→ TASK REQUIREMENTS: Copy out each of the entries below word for word, leaving out the pictures.

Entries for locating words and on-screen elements
════

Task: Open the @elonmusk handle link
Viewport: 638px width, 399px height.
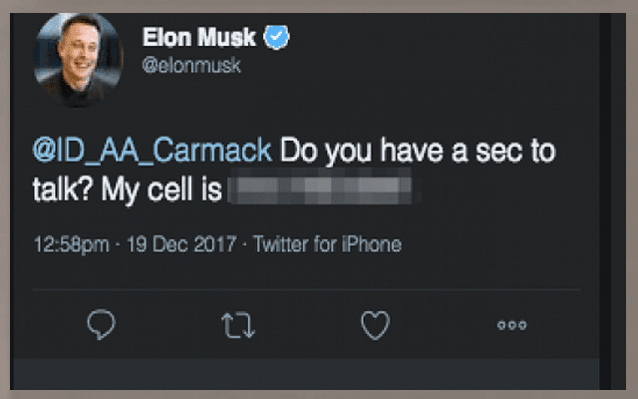Action: tap(192, 64)
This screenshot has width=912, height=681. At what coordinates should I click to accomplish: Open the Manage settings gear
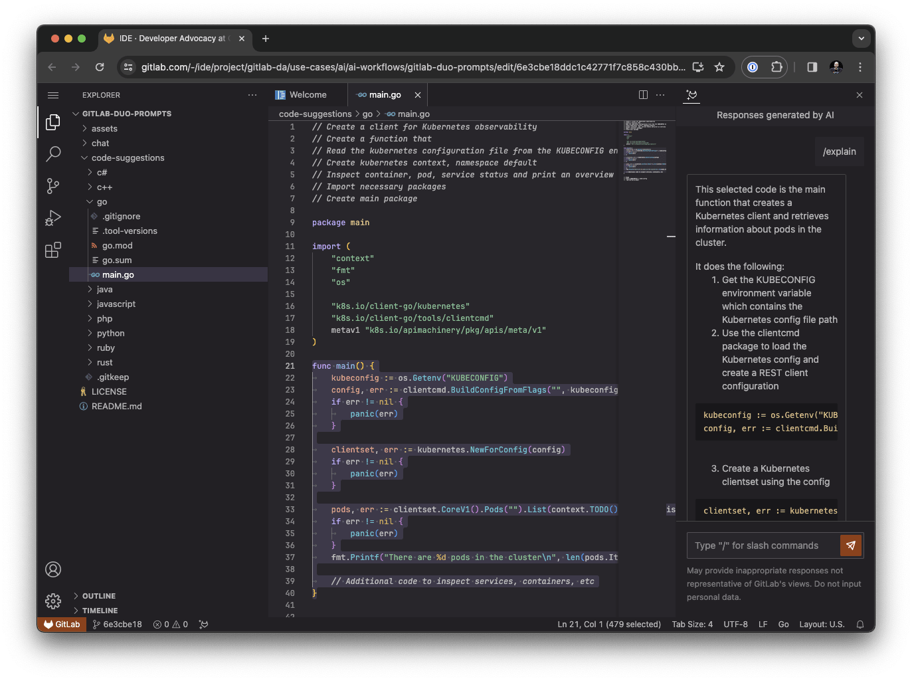click(53, 601)
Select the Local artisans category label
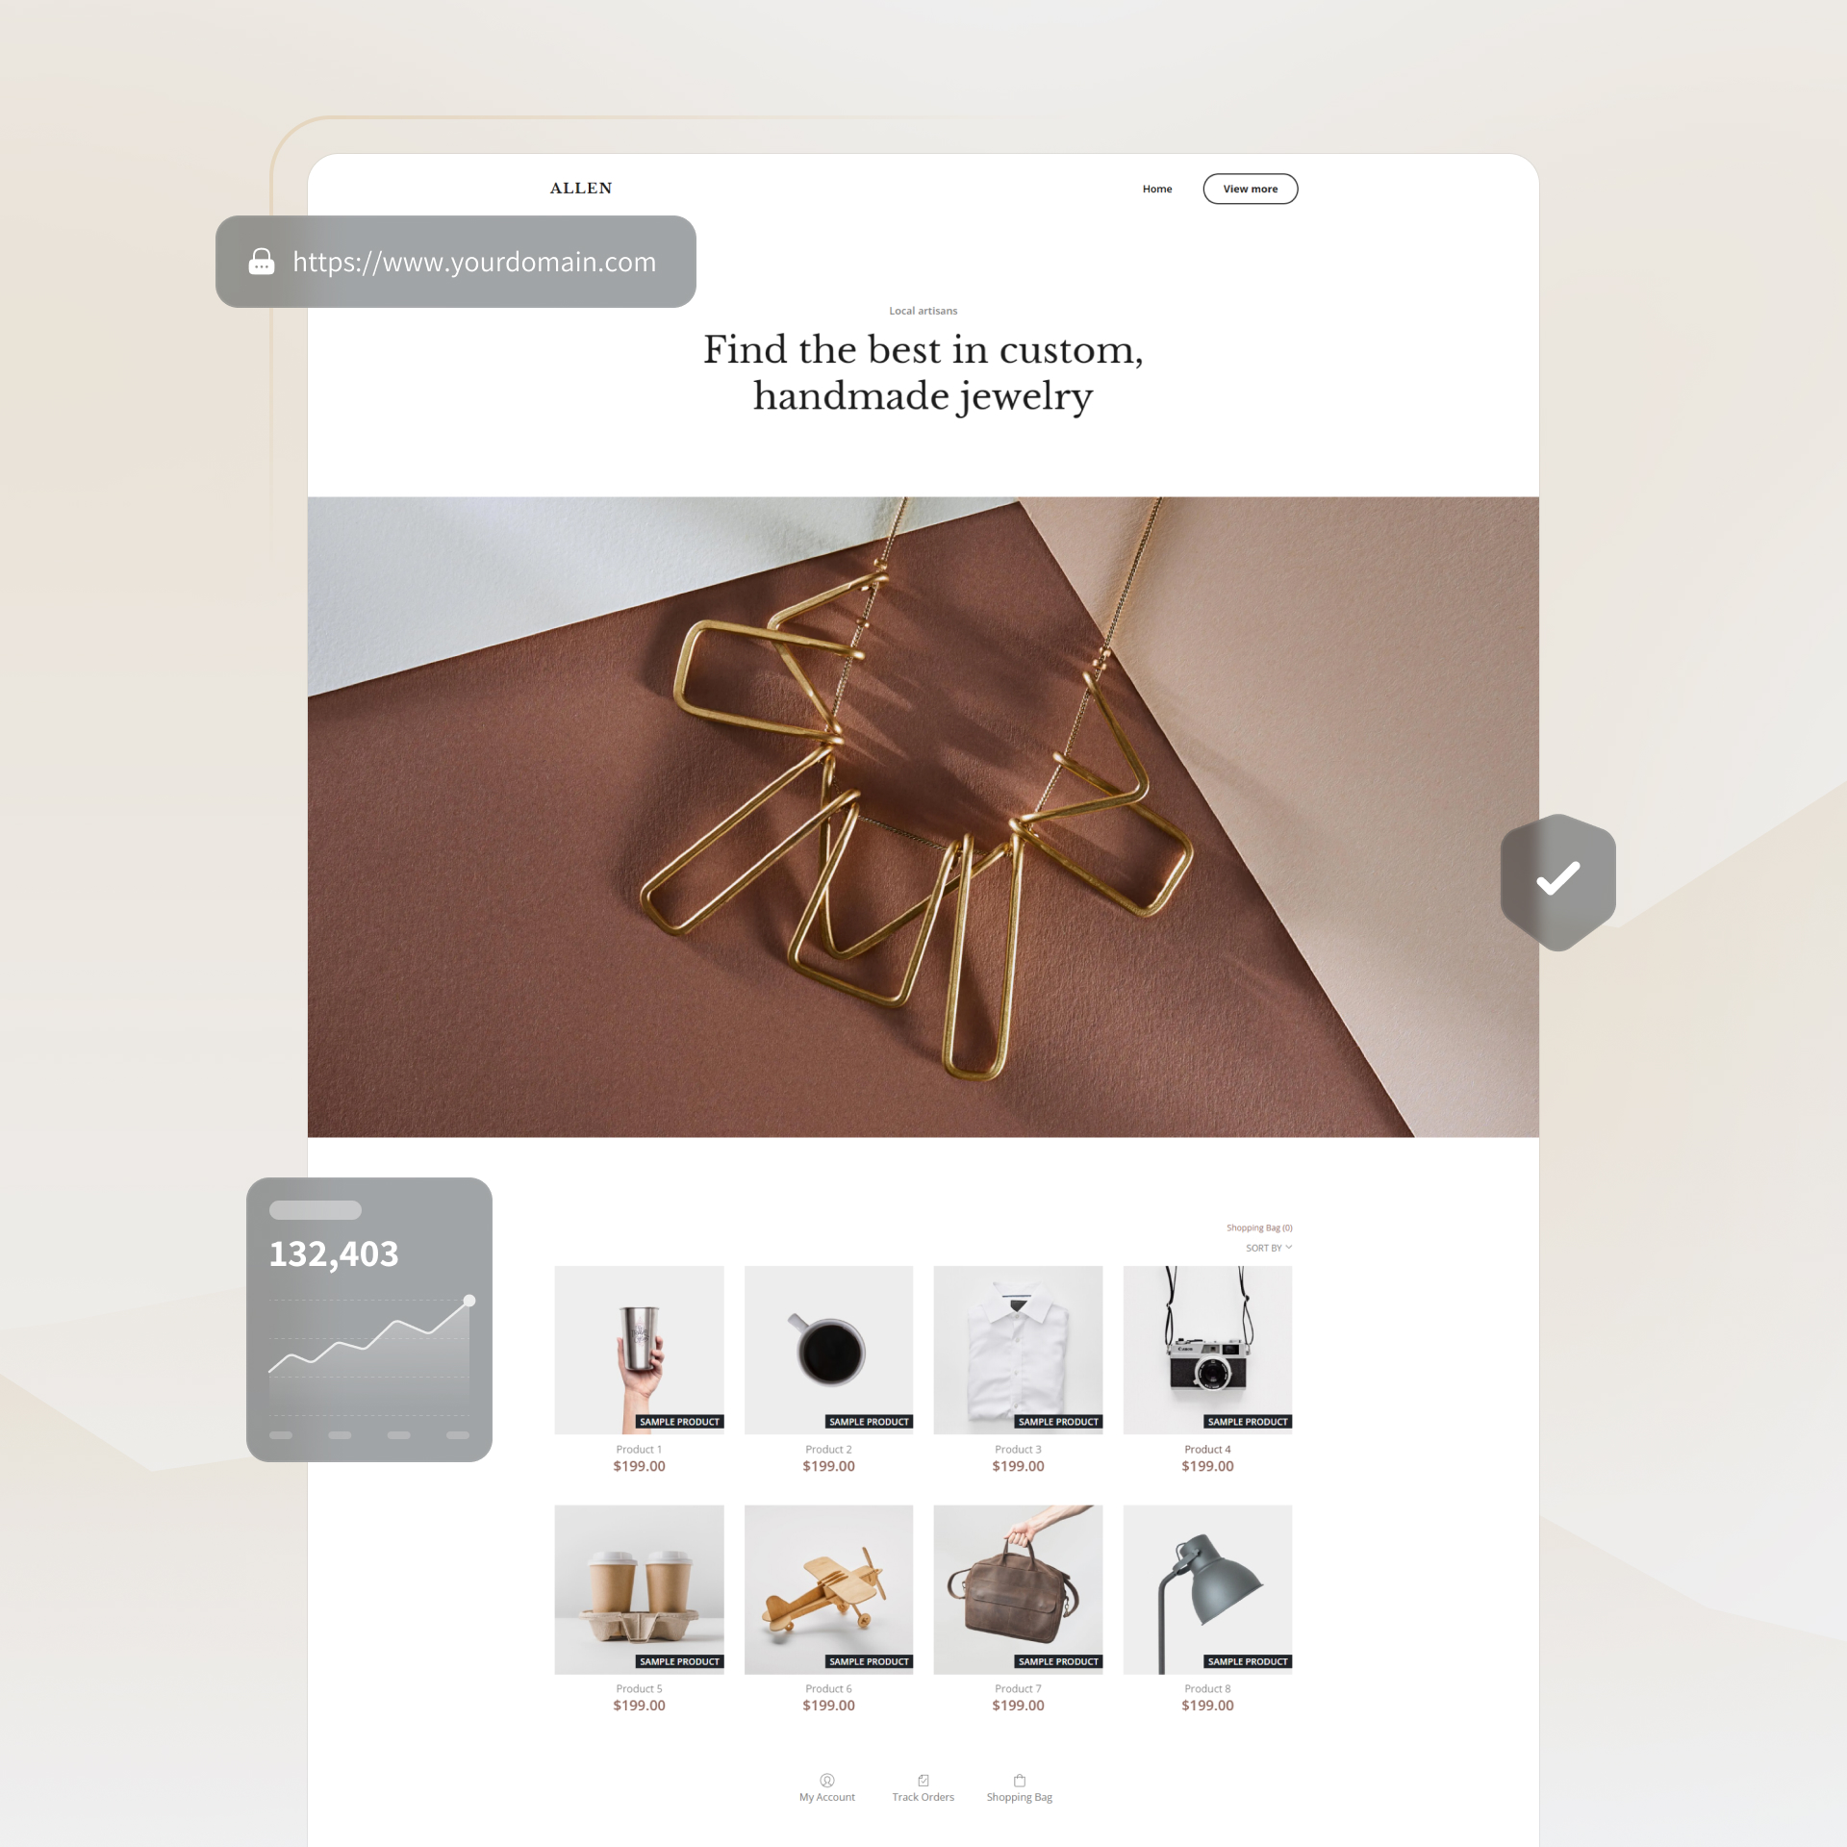This screenshot has height=1847, width=1847. [x=924, y=310]
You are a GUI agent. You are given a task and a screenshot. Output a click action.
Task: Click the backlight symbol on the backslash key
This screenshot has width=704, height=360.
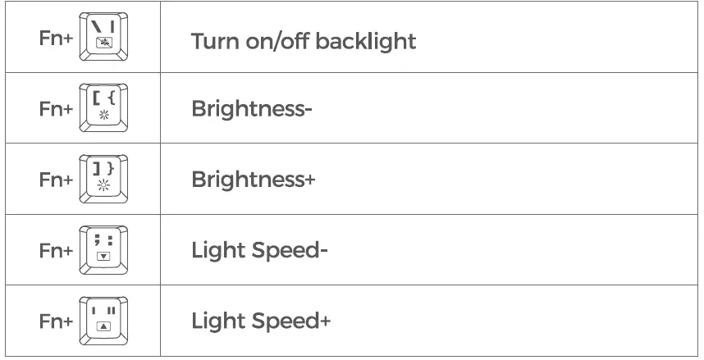click(103, 46)
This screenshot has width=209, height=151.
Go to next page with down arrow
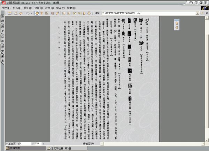(89, 13)
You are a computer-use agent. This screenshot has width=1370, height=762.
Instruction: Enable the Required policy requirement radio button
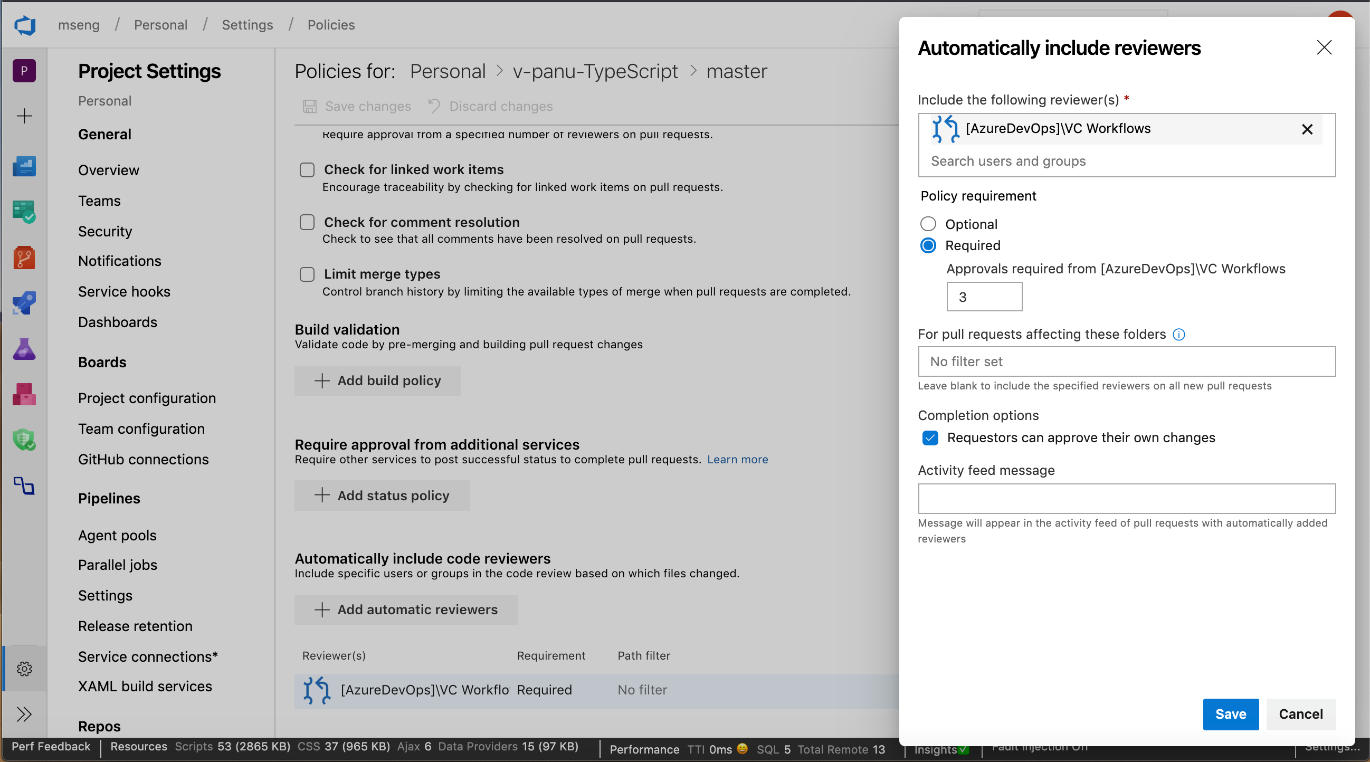click(928, 246)
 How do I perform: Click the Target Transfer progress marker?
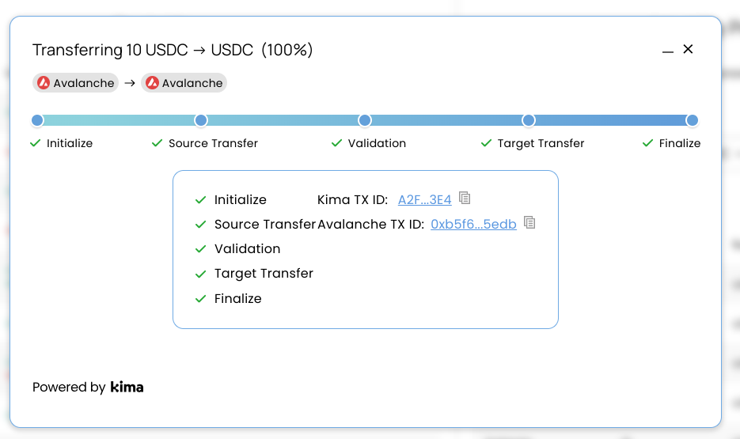point(529,120)
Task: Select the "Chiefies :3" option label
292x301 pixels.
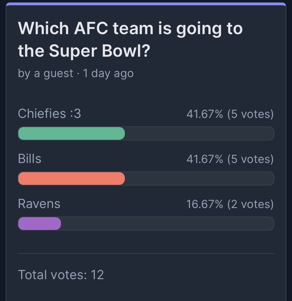Action: (x=49, y=113)
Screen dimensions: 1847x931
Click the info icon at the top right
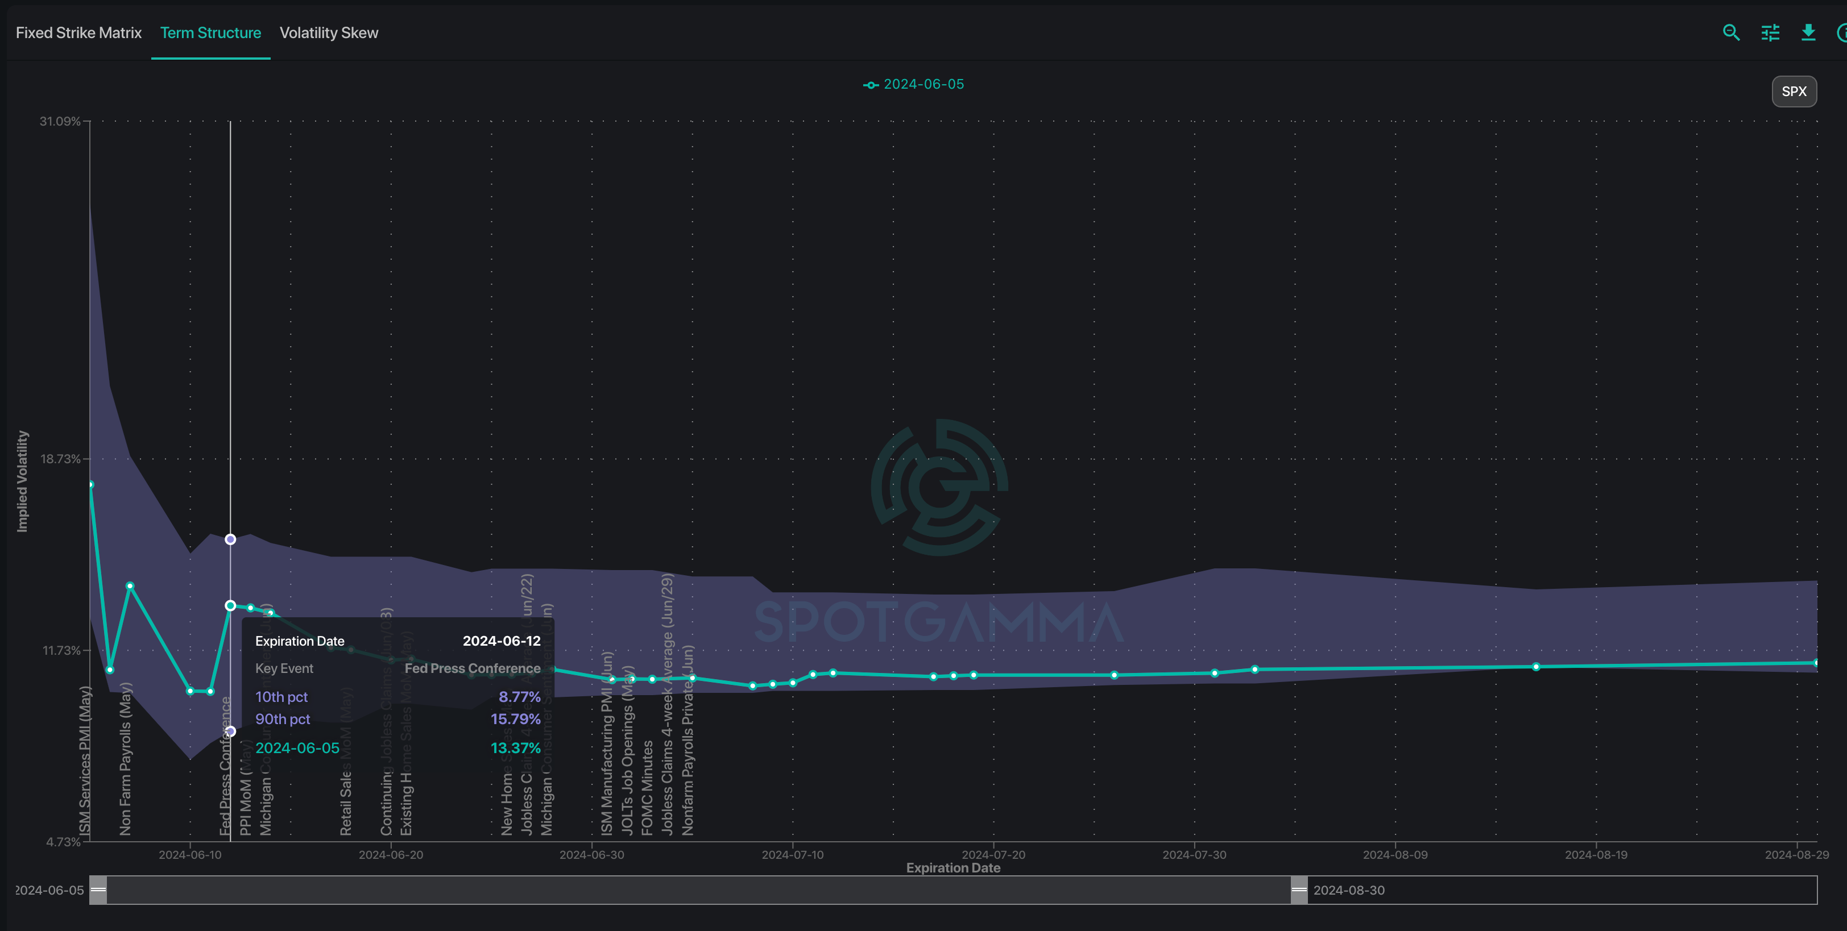1841,32
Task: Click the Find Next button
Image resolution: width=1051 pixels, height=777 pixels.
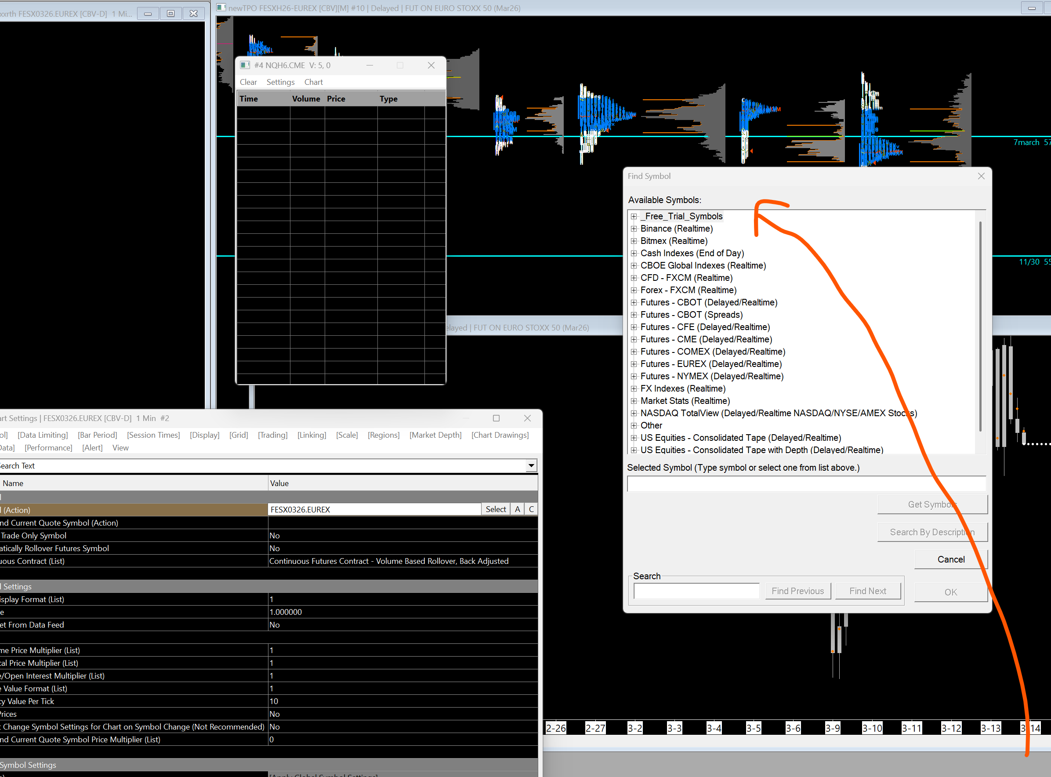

════

→ RESPONSE:
Task: Open the @elonmusk handle link
Viewport: 638px width, 399px height.
Action: tap(192, 64)
This screenshot has width=912, height=681. At what coordinates should I click to accomplish: Open the Manage settings gear
click(53, 601)
Select the Local artisans category label
This screenshot has height=1847, width=1847. [x=924, y=310]
You are a GUI agent. You are given a task and a screenshot. Output a click action.
Task: Click the backlight symbol on the backslash key
This screenshot has width=704, height=360.
click(103, 46)
This screenshot has width=209, height=151.
Go to next page with down arrow
(89, 13)
You are a computer-use agent. This screenshot has width=1370, height=762.
Instruction: Enable the Required policy requirement radio button
click(928, 246)
 How do I perform: Click the Target Transfer progress marker?
point(529,120)
Task: Select the "Chiefies :3" option label
292x301 pixels.
Action: (x=49, y=113)
Screen dimensions: 1847x931
Click the info icon at the top right
1841,32
Task: Click the Find Next button
Image resolution: width=1051 pixels, height=777 pixels.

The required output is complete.